Excluding pictures, retype the line with "Task: Open the See more menu" and each line that follows it to the end of the data below, word for word.

--- Data for the task ---
---*---

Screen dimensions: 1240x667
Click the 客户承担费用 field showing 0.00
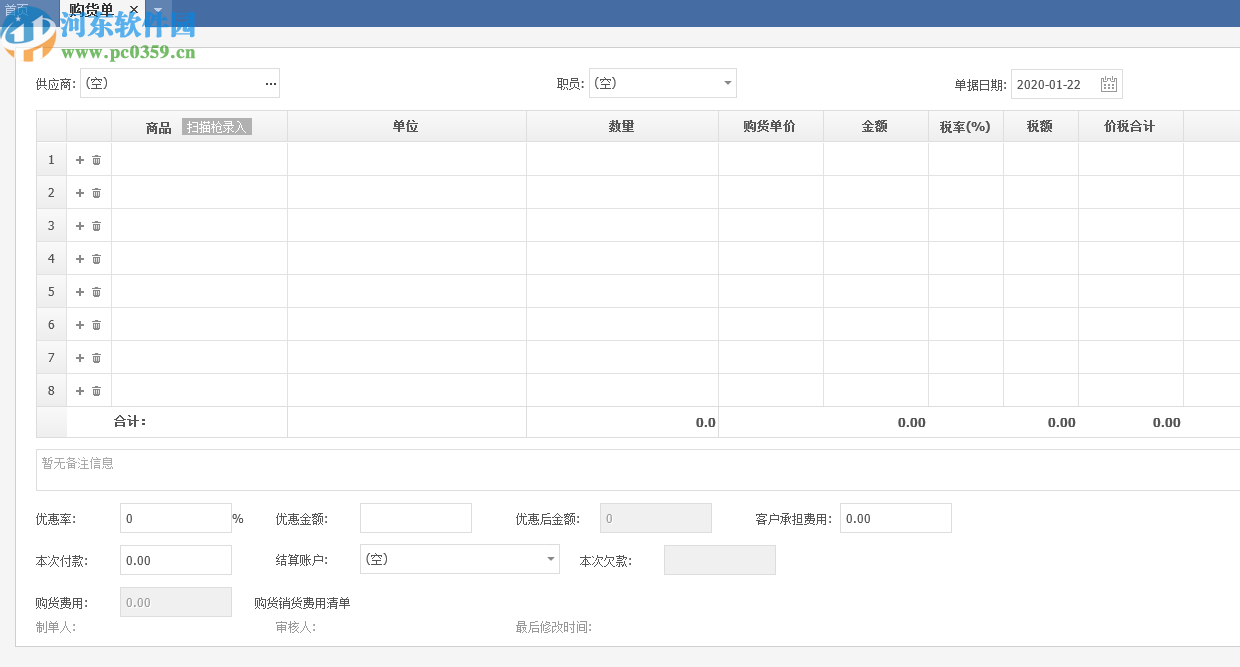click(895, 518)
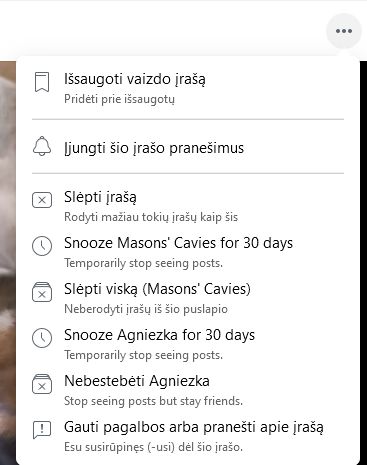Click the archive X icon beside Slėpti viską

[x=42, y=292]
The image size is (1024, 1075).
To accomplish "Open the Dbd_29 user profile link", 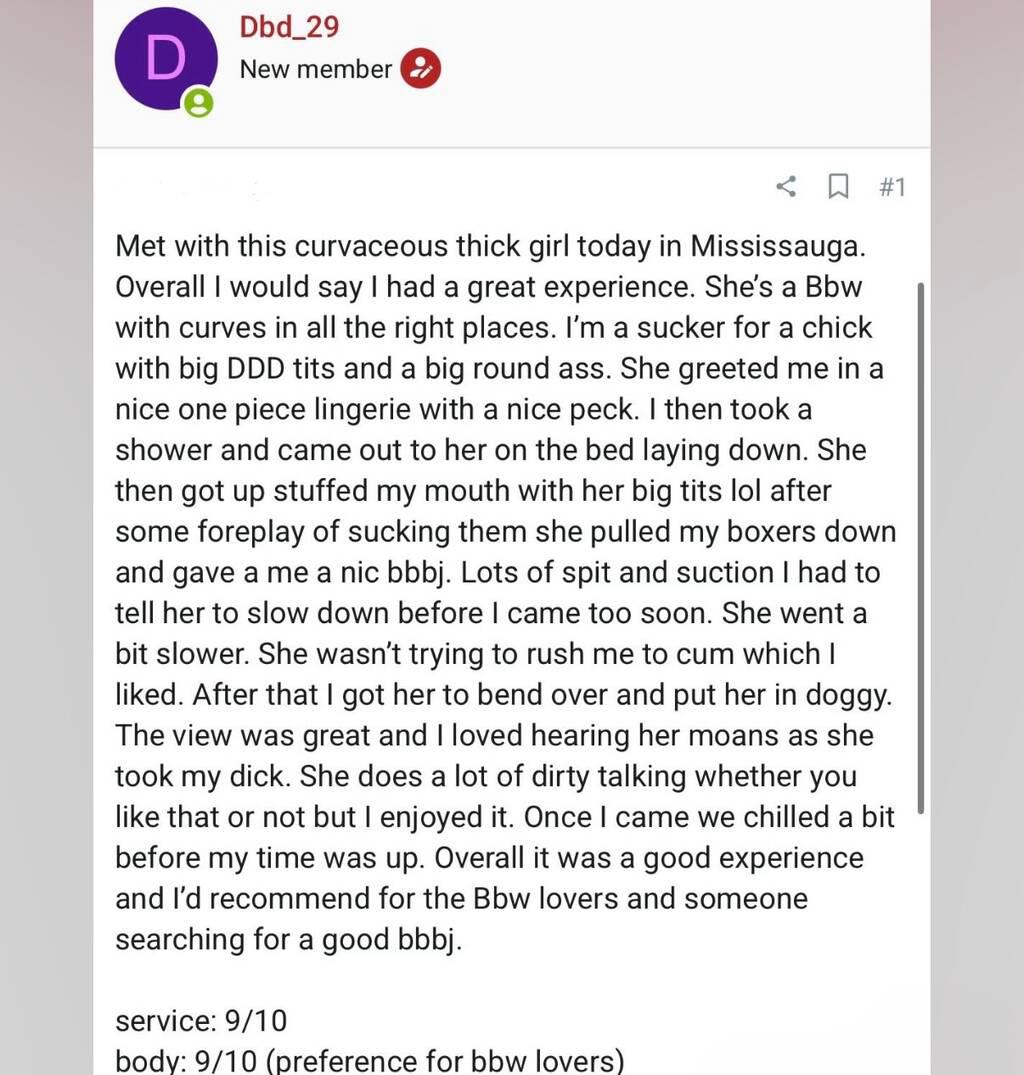I will [289, 27].
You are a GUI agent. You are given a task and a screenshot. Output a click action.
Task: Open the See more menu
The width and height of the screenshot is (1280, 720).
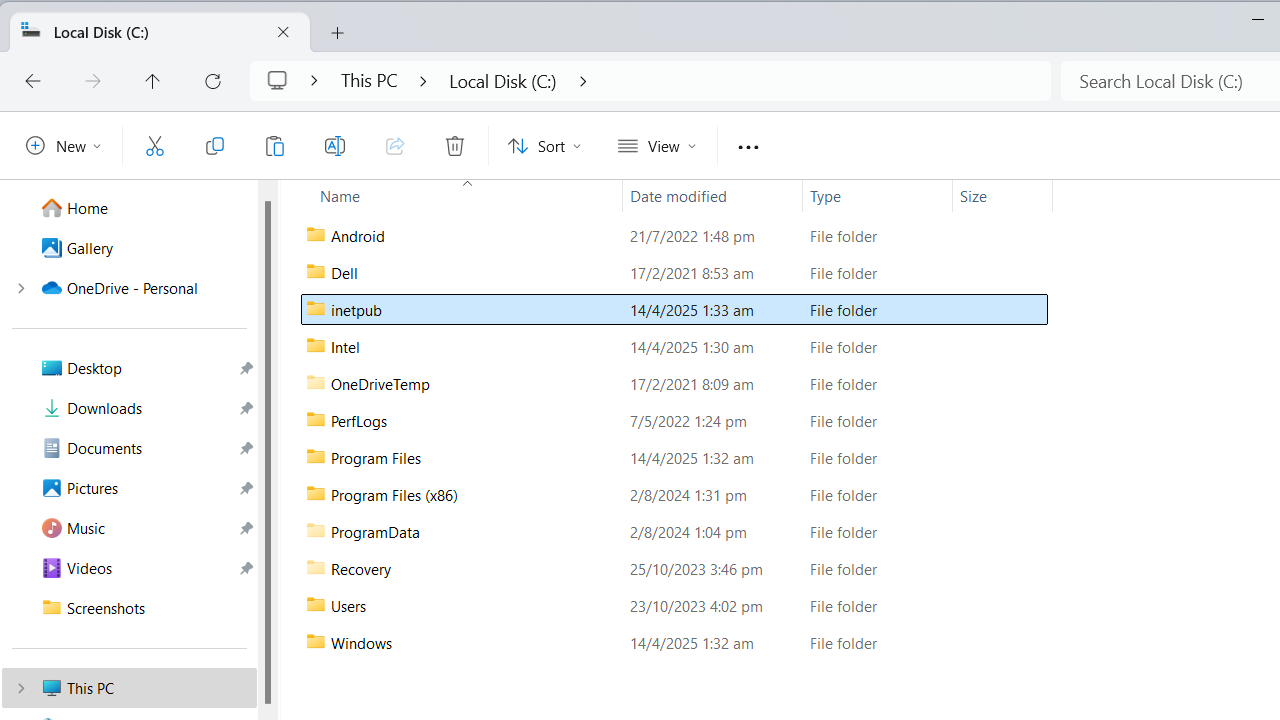748,146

---*---

--- Answer box ---
Task: Open the See more menu
The width and height of the screenshot is (1280, 720).
748,146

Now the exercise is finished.